* _Exercise task_:
Render the records as a JSON list of strings, one per line and skipping blank lines, from the start of the records through the line containing "1568x720 pixels. pos(333,61)".

* _Given records_:
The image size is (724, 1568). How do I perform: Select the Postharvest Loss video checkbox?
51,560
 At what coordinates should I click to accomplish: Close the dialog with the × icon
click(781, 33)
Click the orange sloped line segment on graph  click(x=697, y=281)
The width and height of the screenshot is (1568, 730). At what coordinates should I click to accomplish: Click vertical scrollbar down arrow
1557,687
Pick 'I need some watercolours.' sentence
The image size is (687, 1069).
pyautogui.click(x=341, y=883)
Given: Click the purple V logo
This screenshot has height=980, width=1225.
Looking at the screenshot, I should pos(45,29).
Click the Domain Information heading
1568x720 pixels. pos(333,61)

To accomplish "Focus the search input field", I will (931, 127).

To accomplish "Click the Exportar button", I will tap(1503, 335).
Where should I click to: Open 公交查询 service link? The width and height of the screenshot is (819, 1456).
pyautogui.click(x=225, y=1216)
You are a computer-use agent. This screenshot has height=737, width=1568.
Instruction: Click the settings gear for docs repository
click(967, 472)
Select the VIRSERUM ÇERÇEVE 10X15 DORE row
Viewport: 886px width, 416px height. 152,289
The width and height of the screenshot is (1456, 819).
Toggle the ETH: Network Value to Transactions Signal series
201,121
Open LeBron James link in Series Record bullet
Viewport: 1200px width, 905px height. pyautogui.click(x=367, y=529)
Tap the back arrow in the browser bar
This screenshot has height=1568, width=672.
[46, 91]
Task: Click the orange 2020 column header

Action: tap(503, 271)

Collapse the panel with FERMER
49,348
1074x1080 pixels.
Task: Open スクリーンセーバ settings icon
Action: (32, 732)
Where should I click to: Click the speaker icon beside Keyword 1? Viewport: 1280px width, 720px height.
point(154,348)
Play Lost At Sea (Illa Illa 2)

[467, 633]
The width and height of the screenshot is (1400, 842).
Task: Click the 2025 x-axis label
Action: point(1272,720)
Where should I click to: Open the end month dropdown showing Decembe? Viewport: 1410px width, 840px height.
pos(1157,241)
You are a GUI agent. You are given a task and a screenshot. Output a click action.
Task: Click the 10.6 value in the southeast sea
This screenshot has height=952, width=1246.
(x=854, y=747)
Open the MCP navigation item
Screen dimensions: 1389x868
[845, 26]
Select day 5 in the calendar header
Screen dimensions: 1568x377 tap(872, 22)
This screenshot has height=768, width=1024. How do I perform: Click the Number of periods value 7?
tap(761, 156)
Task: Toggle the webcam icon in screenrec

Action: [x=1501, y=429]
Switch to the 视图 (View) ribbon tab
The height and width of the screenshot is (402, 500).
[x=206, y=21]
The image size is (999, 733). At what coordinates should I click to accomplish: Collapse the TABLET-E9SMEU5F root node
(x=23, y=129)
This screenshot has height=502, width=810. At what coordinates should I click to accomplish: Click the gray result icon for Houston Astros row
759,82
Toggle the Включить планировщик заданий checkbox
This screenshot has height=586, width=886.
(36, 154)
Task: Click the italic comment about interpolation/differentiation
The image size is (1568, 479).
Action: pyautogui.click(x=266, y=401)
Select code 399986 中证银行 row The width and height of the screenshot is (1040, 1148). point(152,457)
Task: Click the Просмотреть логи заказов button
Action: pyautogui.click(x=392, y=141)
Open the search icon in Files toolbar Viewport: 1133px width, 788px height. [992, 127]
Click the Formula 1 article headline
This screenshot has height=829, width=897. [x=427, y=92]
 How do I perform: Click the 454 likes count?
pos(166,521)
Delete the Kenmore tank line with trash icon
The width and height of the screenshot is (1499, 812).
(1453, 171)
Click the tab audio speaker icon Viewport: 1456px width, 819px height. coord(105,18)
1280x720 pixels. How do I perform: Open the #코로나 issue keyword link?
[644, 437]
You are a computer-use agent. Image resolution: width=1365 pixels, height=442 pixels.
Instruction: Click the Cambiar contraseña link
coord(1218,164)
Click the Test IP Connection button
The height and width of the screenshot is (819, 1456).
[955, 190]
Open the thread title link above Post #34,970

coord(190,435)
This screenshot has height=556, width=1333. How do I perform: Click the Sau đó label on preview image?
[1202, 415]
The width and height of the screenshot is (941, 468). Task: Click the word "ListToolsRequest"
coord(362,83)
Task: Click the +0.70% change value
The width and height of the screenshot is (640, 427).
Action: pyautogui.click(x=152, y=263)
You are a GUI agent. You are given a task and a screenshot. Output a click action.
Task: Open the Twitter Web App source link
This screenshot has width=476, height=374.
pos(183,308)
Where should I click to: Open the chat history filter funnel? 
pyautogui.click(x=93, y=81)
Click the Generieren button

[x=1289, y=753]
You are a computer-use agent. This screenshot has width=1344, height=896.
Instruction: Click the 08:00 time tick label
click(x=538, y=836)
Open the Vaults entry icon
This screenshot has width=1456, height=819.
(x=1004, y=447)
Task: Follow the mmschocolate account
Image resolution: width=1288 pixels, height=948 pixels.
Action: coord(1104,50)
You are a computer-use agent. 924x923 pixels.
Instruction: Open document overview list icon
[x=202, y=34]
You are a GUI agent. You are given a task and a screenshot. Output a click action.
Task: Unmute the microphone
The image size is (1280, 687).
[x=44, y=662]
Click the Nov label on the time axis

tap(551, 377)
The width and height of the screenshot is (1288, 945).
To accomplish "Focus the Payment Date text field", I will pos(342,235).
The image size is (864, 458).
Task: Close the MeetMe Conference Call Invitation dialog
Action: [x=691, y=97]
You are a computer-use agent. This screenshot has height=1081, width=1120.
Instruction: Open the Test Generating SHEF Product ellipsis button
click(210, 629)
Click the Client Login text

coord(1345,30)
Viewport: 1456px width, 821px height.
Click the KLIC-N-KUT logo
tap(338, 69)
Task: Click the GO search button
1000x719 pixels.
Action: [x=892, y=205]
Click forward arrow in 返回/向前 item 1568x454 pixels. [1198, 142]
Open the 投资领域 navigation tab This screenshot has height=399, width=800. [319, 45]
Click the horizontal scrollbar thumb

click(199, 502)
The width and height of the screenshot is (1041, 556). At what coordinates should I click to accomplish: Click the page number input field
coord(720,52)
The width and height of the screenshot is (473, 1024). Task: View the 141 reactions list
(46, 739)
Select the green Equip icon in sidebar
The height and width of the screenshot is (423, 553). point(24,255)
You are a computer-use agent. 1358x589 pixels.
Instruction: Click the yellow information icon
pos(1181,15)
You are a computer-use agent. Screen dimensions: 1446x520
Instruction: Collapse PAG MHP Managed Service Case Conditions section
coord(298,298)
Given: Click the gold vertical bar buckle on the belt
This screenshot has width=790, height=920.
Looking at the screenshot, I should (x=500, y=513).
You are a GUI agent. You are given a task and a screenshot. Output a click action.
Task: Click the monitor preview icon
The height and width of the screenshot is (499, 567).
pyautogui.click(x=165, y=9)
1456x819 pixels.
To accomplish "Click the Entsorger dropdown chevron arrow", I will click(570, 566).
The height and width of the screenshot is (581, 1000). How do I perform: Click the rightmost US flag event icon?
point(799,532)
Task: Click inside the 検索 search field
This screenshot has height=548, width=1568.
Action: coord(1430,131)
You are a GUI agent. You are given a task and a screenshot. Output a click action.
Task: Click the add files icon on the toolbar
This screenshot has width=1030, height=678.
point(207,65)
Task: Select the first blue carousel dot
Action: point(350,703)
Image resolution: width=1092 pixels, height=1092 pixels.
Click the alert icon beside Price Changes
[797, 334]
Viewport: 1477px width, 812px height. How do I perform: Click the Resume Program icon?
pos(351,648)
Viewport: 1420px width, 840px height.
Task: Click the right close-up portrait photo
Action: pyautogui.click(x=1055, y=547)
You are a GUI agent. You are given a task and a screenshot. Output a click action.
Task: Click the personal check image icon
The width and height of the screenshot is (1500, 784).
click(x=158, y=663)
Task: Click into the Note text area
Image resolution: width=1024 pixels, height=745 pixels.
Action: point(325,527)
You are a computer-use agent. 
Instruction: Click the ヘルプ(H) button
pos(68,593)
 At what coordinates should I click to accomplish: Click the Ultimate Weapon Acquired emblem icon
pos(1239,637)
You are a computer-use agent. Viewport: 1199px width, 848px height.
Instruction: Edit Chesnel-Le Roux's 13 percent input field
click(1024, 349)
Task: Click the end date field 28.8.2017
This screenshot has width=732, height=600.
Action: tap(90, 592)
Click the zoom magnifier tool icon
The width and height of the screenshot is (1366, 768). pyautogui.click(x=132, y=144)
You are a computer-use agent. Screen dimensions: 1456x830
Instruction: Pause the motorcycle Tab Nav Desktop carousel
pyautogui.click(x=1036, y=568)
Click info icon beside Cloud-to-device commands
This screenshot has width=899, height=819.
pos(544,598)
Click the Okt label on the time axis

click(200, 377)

* _Full response_:
[
  "The image size is (724, 1568). How do I perform: Select the Postharvest Loss video checkbox?",
  "51,560",
  " At what coordinates should I click to accomplish: Close the dialog with the × icon",
  "click(781, 33)",
  "Click the orange sloped line segment on graph  click(x=697, y=281)",
  "The width and height of the screenshot is (1568, 730). At what coordinates should I click to accomplish: Click vertical scrollbar down arrow",
  "1557,687",
  "Pick 'I need some watercolours.' sentence",
  "The image size is (687, 1069).",
  "pyautogui.click(x=341, y=883)",
  "Given: Click the purple V logo",
  "This screenshot has height=980, width=1225.",
  "Looking at the screenshot, I should pos(45,29).",
  "Click the Domain Information heading",
  "1568x720 pixels. pos(333,61)"
]